Exercise brief: Return each line of the listing that follows in which the string "agent" can be found.

Material for the task:
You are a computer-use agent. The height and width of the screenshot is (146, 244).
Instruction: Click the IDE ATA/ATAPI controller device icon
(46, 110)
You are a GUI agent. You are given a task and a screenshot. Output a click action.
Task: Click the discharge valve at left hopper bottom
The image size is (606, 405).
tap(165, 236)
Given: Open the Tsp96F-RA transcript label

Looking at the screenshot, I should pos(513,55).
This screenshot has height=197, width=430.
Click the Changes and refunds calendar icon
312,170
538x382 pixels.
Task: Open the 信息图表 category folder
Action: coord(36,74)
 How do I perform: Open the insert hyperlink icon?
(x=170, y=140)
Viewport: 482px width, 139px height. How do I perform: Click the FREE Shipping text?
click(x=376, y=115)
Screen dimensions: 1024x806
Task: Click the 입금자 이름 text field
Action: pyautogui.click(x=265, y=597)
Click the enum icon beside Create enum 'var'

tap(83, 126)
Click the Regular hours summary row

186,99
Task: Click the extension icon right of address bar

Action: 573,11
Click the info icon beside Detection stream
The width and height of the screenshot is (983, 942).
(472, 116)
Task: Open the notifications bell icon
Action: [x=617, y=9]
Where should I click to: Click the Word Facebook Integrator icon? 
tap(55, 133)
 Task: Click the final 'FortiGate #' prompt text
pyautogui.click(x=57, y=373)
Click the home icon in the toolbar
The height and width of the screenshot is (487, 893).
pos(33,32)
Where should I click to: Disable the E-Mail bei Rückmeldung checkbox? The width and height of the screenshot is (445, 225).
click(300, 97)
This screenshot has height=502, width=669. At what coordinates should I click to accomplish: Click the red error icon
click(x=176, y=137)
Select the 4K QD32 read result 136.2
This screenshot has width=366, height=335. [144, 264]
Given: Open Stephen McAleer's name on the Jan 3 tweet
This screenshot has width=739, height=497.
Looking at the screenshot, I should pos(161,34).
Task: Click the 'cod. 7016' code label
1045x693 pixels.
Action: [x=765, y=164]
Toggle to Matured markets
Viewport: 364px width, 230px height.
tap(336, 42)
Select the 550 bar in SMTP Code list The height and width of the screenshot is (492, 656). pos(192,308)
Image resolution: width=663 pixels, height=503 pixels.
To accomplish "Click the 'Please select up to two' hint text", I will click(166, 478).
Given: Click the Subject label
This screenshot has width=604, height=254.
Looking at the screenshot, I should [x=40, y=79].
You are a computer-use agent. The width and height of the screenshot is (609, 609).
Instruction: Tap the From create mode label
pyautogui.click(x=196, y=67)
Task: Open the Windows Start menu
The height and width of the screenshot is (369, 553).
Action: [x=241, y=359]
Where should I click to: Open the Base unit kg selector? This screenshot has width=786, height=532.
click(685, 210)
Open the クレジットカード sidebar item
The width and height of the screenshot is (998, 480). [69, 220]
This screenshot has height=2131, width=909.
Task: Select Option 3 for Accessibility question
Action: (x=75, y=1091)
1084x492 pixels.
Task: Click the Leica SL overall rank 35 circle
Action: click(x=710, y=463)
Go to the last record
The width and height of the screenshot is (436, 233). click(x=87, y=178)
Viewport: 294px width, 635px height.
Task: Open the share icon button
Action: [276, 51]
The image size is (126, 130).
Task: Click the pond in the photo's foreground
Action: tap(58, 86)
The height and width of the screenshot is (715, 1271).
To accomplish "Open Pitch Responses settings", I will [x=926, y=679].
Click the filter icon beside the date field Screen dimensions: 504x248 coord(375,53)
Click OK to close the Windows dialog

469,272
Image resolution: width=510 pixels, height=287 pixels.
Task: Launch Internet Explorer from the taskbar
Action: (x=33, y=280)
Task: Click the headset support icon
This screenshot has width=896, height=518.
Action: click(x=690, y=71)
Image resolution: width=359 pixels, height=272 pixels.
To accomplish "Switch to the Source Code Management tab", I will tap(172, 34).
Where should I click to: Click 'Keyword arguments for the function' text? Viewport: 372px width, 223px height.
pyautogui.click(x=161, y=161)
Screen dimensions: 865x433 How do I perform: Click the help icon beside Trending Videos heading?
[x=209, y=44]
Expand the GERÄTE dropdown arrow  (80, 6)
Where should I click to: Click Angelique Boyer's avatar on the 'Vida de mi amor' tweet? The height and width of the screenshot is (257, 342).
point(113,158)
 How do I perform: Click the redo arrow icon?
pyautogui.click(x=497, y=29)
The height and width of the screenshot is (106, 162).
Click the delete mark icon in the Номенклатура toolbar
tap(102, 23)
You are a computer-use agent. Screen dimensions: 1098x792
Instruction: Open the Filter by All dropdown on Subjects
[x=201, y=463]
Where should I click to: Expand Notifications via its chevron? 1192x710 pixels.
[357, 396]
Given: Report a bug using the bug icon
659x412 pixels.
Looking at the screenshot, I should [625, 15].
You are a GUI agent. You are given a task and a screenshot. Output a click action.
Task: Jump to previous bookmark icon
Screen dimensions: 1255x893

Task response:
You are a computer-use agent. The height and width of the screenshot is (146, 244).
You are a GUI agent. You are given a task and a screenshot. Output a click action.
You are a computer-use agent. The width and height of the screenshot is (609, 609).
You are a computer-use agent. Screen dimensions: 1098x792
You are a GUI agent. You are given a task and a screenshot. Output a click action.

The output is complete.